On May 4, 2020, “chicken was found cooked in the vegan/religious kitchen and no decontamination was done to cure the incident.” (Id.) Thereafter, Plaintiff returned as [a] vegan cook after being exonerated of alleged misconduct of cooking chicken in [the] vegan/religious kitchen” by Defendant Ward. (Id.) Plaintiff states that he filed a grievance after there were multiple occasions of “cross-contamination of the vegan/religious meals.” (Id., PageID.70.)

On May 27, 2020, Plaintiff “signed off as [a] food service vegan/religious cook after constant threats” by Defendant Ward “to sign off grievances of cross-contamination.” (Id.) Subsequently, on October 20, 2020, Plaintiff returned to the MDOC food service. (Id.) Upon Plaintiff's return, Defendant Ward stated, “Why don't you stay gone, you're making my life a living hell you f[******] snitch!” (Id.) On December 4, 2020, Defendant Ward “filed a false csj-126 form and removed [Plaintiff] from food service work detail.” (Id.)

Thereafter, “after the MDOC began prisoner separated jobs according to units due to COVID-19,” Defendant Ward removed Plaintiff “from [a] high paying job position” on February 25, 2021. (Id.) Plaintiff contends that on February 26, 2021, Defendant Howard told Plaintiff that Defendant Ward “could not remove Plaintiff from work detail for no reason.” (Id.)

On March 26, 2021, through April 5, 2021, “vegan/religious meals were prepared outside the well-established designated area for a consecutive year.” (Id.) Plaintiff claims that Defendant Howard “ordered that religious materials be cleaned with materials that ha[d] been strictly established to be prohibited under any circumstances.” (Id., PageID.71) On April 6, 2021, Plaintiff filed a grievance “due to [the] reoccurrence of vegan/religious meals being prepared in [an] area outside [the] well-established strict vegan/religious kitchen.” (Id.)

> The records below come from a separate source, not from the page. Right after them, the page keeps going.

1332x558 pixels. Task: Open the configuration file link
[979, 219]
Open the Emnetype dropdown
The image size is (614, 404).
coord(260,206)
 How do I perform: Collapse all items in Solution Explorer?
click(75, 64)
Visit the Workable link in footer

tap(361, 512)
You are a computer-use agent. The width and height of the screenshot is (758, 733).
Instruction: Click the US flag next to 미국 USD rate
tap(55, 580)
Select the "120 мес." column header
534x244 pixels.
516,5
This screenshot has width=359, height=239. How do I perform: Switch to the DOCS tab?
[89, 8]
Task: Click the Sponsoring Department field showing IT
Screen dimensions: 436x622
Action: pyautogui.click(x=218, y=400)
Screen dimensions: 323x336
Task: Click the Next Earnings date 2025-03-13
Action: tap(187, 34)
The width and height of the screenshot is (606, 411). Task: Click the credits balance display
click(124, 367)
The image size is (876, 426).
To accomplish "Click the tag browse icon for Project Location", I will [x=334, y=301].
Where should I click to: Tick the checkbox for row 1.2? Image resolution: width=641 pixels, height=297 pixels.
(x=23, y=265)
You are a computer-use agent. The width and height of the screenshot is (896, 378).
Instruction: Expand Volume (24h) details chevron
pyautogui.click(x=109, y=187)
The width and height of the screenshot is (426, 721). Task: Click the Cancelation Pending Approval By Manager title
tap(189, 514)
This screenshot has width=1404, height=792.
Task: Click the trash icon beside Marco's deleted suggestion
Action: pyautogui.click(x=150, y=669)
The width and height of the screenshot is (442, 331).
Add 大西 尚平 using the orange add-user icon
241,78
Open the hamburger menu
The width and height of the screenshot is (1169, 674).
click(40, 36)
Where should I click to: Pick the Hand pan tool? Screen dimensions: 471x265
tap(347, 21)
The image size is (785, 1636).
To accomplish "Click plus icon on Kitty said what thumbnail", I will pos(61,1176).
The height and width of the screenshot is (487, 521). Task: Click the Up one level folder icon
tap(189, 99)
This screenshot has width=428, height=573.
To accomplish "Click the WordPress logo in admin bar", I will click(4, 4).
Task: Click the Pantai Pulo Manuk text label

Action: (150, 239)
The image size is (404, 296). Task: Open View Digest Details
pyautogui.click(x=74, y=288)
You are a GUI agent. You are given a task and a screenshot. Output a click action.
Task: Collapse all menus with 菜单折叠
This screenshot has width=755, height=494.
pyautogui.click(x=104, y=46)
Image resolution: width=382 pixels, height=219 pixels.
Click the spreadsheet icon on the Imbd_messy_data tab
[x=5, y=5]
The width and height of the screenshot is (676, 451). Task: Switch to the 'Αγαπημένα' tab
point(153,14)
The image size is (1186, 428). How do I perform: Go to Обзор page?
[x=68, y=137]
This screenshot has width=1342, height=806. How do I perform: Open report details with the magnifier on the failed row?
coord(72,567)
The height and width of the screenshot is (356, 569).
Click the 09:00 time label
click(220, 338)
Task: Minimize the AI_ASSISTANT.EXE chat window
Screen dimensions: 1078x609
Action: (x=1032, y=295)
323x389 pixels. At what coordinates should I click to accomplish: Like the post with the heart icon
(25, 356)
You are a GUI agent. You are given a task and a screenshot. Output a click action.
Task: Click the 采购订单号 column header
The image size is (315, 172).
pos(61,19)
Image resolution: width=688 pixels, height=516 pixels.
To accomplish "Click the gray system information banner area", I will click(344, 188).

On April 13, 2021, Plaintiff's religious “Ramadan began, [and] due to contamination of religious equipment, the meals were not religiously adequate and Plaintiff was forced to not eat, or eat meals in violation of religious beliefs.” (Id.) On April 16, 2021, Plaintiff brought the “Ramadan religious shortages” to the attention of Defendants Lebo, Clark, and Ward. (Id.) Plaintiff was told we will get it right next year.” (Id.)

On April 23, 2021, Plaintiff was interviewed by Defendant Lebo regarding Plaintiff's grievance about cross-contamination. (Id.) Defendant Lebo stated “In the future, separate wash bins will be purchased to clean, rinse, and sanitize tools for the vegan/religious kitchen and hot water will also be turned on in the area...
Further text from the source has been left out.